Glenn Beck to Republican Party: Repent
Talk show host Glenn Beck poked and prodded the Republican hierarchy Saturday night in a raucous address to fellow conservatives, comparing the party to an alcoholic who hasn’t hit bottom and to golfer Tiger Woods before his public repentance.
Calling himself a recovering alcoholic in that context, Beck said he believes in the concept of redemption but that he doesn’t think the GOP has taken the first step toward achieving it.
“I have not yet heard people in the Republican Party admit they have a problem,” Beck told a packed ballroom in Washington. “I have not seen a come-to-Jesus meeting. . . . ‘Hello, my name is the Republican Party and I’ve got a problem. I’m addicted to spending and big government.’ . . . They need that moment.”
The irreverent speech drew cheers, laughter and several standing ovations from the majority of the crowd gathered for the keynote address of the Conservative Political Action Conference, which organizers say drew 10,000 people over three days before closing Saturday night.
During that time some of the best-known figures of the Republican Party -- members of Congress, governors, presidential hopefuls -- trooped through to rail against the Obama administration and to woo conservatives. The political figures were greeted by the audiences mostly as kindred spirits.
Still, when hosts announced the results of the conference’s presidential straw poll late Saturday, the audience went wild to hear the name of the winner: Rep. Ron Paul of Texas, former GOP candidate for the White House and prominent leader of the grass-roots libertarian movement. Former Massachusetts Gov. Mitt Romney came in second, almost 10 percentage points behind.
The poll was by no means scientific and only tested the temperature of about 2,400 of the conference’s attendees.
As a snapshot of those who traveled from the 50 states to attend the conference, though, organizers think it offers a hint about what’s going on at the grass-roots level.
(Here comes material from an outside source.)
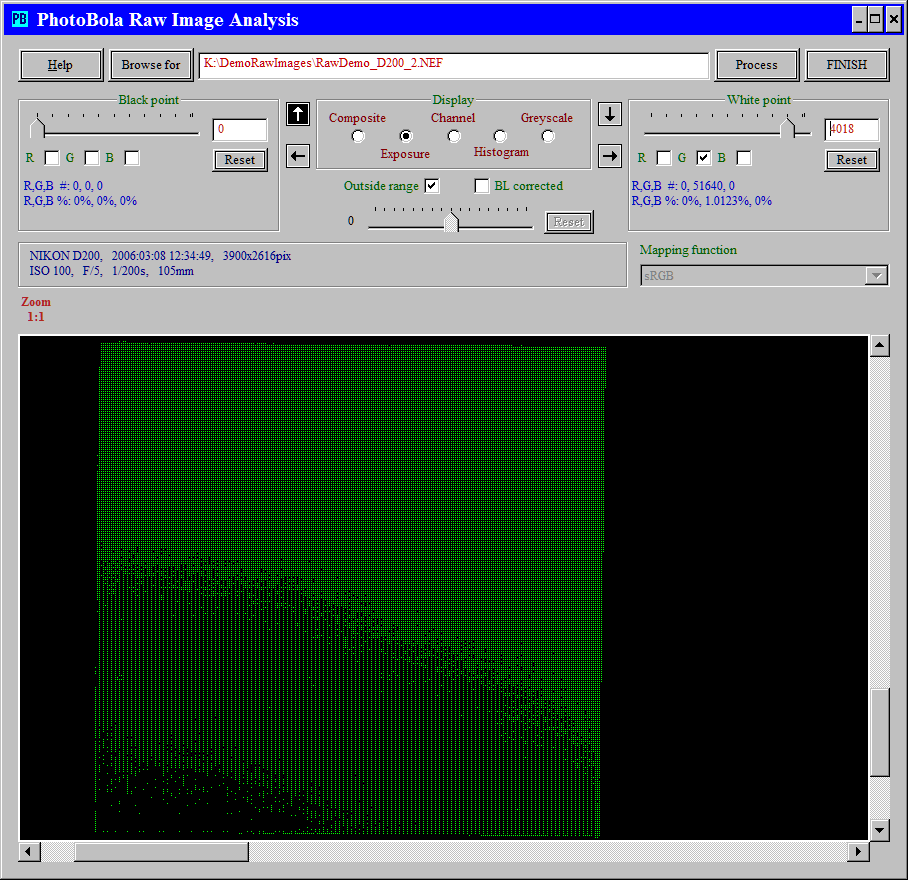This screenshot has height=880, width=908.
Task: Check the Black point R checkbox
Action: click(52, 158)
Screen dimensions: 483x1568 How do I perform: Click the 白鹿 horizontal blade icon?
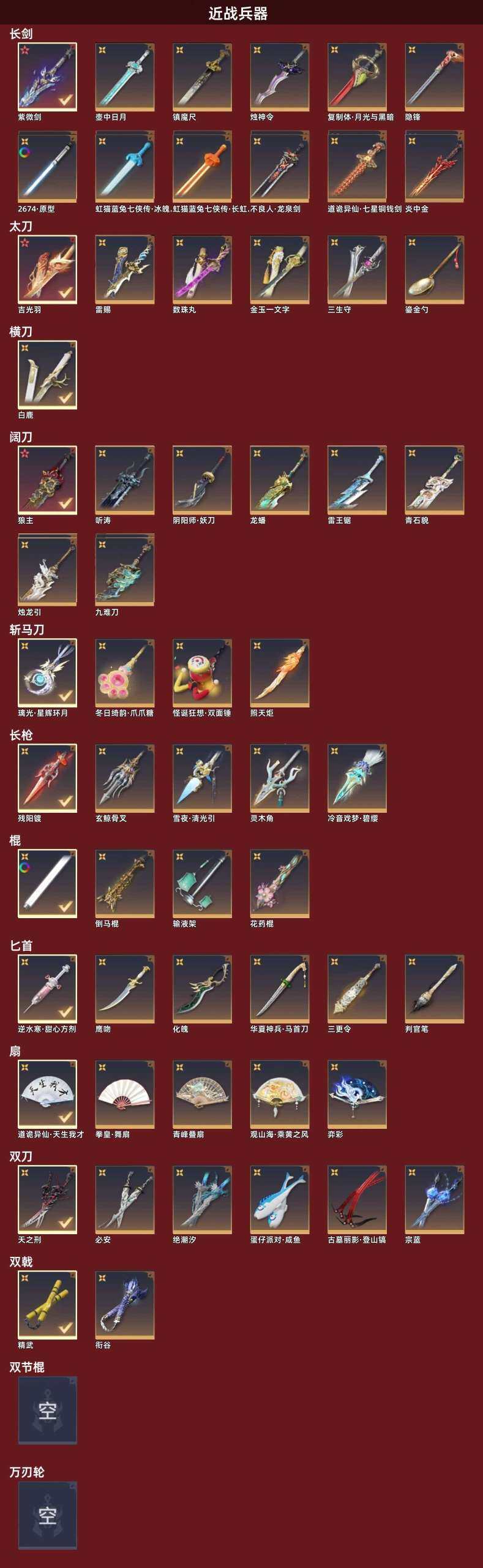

More than half of respondents believe Republicans are within striking distance of taking back Congress, pollster Tony Fabrizio said, but participants are not necessarily happy with Republican Party leadership nor thrilled with the bench of presidential candidates.
The crowd that came out for the Beck speech was clearly skeptical of the party establishment, exuberantly applauding the radio and Fox television talk show host throughout his address.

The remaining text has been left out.